5. There are plenty of other fish in the sea
Figurative meaning: There are plenty of other choices. (Mostly used to refer to people).
Literal meaning: This phrase alludes to the fact that if you have or catch a fish that you’re not happy with don’t worry because there are plenty of other fish in the sea.
Example: “Her boyfriend broke up with her last week, but I told her, “Don’t worry. There are plenty of other fish in the see.”
6. A different kettle of fish
Figurative meaning: A very different matter or issue from the one previously mentioned.
Literal meaning: This phrase’s origin dates back to the early 1700s and the literal meaning that it originated is uncertain. Maybe think of it in that if you’re out fishing and you put the fish you’ve caught in a kettle, every kettle of fish you collect is likely to be different from the last one.
Example: “Compared to car racing, horse racing is a completely different kettle of fish.”
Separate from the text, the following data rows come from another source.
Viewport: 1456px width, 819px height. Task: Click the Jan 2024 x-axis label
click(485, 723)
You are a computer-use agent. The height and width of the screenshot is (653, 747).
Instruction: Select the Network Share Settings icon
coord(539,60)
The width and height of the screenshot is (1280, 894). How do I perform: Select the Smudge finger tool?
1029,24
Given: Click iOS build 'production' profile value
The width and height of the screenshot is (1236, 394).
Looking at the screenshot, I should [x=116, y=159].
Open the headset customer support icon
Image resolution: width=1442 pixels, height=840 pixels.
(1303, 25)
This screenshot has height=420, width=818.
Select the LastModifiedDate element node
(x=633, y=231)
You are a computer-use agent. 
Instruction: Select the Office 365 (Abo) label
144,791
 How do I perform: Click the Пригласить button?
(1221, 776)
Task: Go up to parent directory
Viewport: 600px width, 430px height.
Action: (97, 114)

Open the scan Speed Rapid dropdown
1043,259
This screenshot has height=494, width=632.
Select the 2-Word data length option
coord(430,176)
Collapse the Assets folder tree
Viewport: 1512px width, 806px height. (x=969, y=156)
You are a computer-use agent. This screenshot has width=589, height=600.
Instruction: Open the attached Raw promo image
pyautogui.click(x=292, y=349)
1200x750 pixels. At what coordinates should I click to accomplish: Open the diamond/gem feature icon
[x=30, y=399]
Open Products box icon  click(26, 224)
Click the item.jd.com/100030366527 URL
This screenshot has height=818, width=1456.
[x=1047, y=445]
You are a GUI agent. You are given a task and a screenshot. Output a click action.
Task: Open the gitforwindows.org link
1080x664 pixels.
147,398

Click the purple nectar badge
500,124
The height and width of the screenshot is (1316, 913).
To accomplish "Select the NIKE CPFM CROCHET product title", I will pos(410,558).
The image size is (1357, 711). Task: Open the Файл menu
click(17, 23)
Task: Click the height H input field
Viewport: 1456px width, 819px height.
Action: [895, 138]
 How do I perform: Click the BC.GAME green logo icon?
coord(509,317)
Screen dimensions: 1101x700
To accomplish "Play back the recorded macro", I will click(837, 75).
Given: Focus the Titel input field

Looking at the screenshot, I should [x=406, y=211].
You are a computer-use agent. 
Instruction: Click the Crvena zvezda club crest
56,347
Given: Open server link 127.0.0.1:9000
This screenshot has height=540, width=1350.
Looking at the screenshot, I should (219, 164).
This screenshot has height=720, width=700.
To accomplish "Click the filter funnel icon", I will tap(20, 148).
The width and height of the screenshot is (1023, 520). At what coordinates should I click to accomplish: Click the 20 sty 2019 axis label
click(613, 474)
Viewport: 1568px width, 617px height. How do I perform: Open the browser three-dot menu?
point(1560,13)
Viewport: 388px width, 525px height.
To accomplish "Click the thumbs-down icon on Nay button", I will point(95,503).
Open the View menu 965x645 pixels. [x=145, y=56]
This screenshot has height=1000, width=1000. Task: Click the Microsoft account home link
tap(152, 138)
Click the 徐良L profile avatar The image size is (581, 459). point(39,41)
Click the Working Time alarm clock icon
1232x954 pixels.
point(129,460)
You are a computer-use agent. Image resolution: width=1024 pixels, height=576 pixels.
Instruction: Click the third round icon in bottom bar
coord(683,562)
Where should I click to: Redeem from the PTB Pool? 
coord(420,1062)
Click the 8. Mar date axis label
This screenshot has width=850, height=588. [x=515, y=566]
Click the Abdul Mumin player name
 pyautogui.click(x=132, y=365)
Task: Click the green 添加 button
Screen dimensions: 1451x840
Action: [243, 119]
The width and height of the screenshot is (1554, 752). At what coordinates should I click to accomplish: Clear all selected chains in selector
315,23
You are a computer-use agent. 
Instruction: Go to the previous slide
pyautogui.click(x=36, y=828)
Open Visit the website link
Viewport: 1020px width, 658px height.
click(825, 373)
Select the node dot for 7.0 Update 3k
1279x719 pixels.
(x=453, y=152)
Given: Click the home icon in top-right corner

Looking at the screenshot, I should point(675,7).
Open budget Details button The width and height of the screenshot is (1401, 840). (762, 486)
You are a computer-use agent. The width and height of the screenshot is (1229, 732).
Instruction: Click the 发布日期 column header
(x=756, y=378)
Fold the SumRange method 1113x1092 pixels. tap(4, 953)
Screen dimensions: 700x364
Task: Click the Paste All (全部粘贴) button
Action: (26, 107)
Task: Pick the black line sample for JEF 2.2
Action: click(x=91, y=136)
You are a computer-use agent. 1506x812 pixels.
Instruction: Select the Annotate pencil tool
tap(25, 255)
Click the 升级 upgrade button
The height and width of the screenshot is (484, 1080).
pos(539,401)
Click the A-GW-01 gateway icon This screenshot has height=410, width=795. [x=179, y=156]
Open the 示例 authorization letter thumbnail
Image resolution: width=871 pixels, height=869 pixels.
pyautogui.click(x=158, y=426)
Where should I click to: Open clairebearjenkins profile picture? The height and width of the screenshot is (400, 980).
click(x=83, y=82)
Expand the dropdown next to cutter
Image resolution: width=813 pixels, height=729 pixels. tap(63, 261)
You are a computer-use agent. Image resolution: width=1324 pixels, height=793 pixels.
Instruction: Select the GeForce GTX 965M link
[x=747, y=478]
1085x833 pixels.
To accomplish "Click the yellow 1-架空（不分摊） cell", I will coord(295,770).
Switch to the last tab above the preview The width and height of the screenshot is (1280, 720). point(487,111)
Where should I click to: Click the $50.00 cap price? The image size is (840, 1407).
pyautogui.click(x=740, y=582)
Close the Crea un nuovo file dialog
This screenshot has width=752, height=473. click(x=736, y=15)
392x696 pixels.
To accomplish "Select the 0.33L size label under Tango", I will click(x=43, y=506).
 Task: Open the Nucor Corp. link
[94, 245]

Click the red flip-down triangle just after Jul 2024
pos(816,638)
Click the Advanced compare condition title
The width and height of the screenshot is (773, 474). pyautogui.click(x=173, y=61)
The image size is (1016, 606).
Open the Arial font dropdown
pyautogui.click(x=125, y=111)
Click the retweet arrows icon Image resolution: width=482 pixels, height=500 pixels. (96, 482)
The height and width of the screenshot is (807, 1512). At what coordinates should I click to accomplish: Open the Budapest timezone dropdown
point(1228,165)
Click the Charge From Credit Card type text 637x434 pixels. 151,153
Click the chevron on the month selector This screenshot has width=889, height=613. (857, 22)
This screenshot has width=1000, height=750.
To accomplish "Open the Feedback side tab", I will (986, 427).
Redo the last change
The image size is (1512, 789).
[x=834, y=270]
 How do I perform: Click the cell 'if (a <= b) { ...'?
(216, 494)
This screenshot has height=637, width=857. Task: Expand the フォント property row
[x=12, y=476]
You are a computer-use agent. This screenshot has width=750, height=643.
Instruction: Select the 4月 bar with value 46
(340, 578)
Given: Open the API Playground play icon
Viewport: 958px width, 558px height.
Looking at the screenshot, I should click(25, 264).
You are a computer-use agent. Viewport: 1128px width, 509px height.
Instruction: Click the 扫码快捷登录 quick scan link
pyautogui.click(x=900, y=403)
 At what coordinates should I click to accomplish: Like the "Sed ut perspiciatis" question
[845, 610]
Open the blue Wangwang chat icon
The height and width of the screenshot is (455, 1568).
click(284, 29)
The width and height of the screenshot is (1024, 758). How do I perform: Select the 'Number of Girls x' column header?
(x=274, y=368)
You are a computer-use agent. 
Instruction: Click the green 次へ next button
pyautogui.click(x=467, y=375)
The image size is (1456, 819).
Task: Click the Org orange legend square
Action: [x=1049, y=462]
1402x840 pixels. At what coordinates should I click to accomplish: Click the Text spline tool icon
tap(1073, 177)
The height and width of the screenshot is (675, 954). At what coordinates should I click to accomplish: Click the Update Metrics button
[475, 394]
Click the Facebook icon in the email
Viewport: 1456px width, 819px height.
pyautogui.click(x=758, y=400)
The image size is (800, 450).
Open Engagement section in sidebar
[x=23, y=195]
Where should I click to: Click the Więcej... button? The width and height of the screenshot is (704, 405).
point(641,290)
Other forms: Another kettle of fish.
7. Off the hook
Figurative meaning: Relieved of one’s duty, burden, responsibility, or pressure.
Literal meaning: This phrase alludes to a fish getting out of trouble by getting off a fishing hook he was caught on.
Example: “The police officer said this time you’re off the hook and don’t have to pay the speeding fine.”
8. To open a can of worms
Figurative meaning: To create a situation that will be unpleasant or cause a lot of trouble.
Literal meaning: This phrase alludes to how fisherman used to buy cans of live worms as bait when they went fishing. If they opened the can of worms and left it unattended for a time the worms would start coming out and escaping causing a problem for the fisherman.
Example: “When the US forces invaded Iraq they opened a huge can of worms.”
9. Hook, line and sinker
Figurative meaning: A situation where someone accepts or believes something straight away without a second thought.
Literal meaning: This phrase alludes to the idea that a fish has been so intent on swallowing the bait that they have also swallowed the fishing line and the sinker as well.
Example: “The conman’s story was so convincing his victims swallowed the lie hook, line, and sinker.”
Other forms: To swallow something hook, line, and sinker.
10. To be hooked on something
- To be addicted to a drug or something similar.
- To be very enthusiastic or supportive of something, e.g. a sport.
Literal meaning: This phrase alludes to the idea that when a fish takes a bait it gets hooked on the hook and can’t escape.
- “Shortly after he started using heroin he became hooked on it.”
- “He is totally hooked on Australia rules footy! He watches every match on TV.”
11. To reel someone in
Figurative meaning: To attract someone or something.
Literal meaning: This phrase alludes to how fishermen reel in fish that get caught on their fishing lines.
Example: “I can tell Anna has a crush on me. Now all I have to do is reel her in!”
12. To hit a snag
Figurative meaning: To run into an unexpected problem or difficulty.
Literal meaning: This phrase alludes to when a fisherman’s hook is caught on a snag, e.g. a log or a rock under water, and he can’t reel in his line. Obviously, if you’re trying to fish then getting snagged can be a big problem.
Example: “We’ve hit a bit of a snag with the building project when we ran out of funding.”
13. Packed in like sardines
Figurative meaning: To squeeze in as many things or people as possible.
Literal meaning: This phrase alludes to the way in which sardines are packed into tin cans, squeezed in tightly against one another.
Example: “The bus had so many people on it they were packed in like sardines.”
Other forms: To pack something or someone in like sardines.